Some of my ROTC classmates undoubtedly have identical report dates, so I haul my A-4 bag up the stairs to the second floor looking for a familiar face. All I see are strangers arriving in cars, standing in open doorways, or otherwise milling about until my best friend from ROTC appears around a corner.
I think we were both relieved, and we quickly agree to share quarters, consisting of a living area with separate bedrooms on either side. Before long, we’re introducing ourselves to our UPT classmates. It’s not a typical meet and greet, because beneath the handshaking and initial posturing runs a current of competition.
Few of us know exactly how it works, but we’re all well aware of the importance of class standing in determining our first assignment after graduation. We haven’t yet attended a single academic class or flown our first training flight, and already we’re in the mode that will rule our lives for the next year.
Personal performance is all that matters. I will be judged, and I will judge others. Will I be able to stand proud among my peers? The atmosphere at this moment is only the beginning of an intense experience that will answer this question for the first of many times in my Air Force career.
Within a month or so, we know that toward the end of our undergraduate pilot training course, the cockpit assignments available (aircraft type and where based) will be published. Each student will then fill out a “dream sheet” to arrange the choices in order of preference. Once class standing is finalized based upon the combination of academic and flying grades, the process begins.
In 1964 there are seven USAF UPT locations, and Reese is not the only base at which students of Class 66-D are in training. But with no way to compare the relative performance of students at different locations, we are in direct competition only with other students at our base. This means there will be more than one student at each rank-order position, and the only fair way to determine who gets to choose first is to begin with the element of chance.

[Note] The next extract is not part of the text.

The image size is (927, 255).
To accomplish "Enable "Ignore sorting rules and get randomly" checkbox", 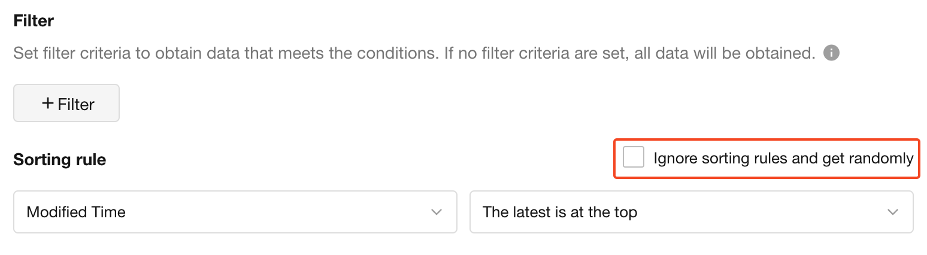I will tap(634, 158).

The top student at each location will be placed in a group and “picked out of a hat” in random order to be awarded their first dream-sheet choices. That order will be repeated for the second-place finishers, etc., until all the students in Class 66-D have received their assignments.
If every student fills out identical dream sheets, predicting the next assignment won’t be all that difficult. But we won’t, of course, and for those not near the top of the class, the big question is, “What will be left when they finally get to me?”
Graduates of Class 66-D will receive their assignments in the fall of 1965. The Cold War dominates America’s military strategy, but our involvement in Vietnam is heating up. By this point in training, students will be able to make an informed guess about how many classmates want a tactical fighter, fighter-interceptor, strategic bomber, air-refueling tanker, cargo/airlift, or a “retread” assignment as a UPT instructor.
I will be in competition only with those UPT classmates who want to fly fighters. With no way to predict the total number of fighter assignments that will be available to our class, I can only do my best in academics and flying and hope to be competitive when the time comes to learn what my future holds in store. For the next year, I will live in an atmosphere of constant pressure to be better than the next guy.
Welcome to the world of military aviation.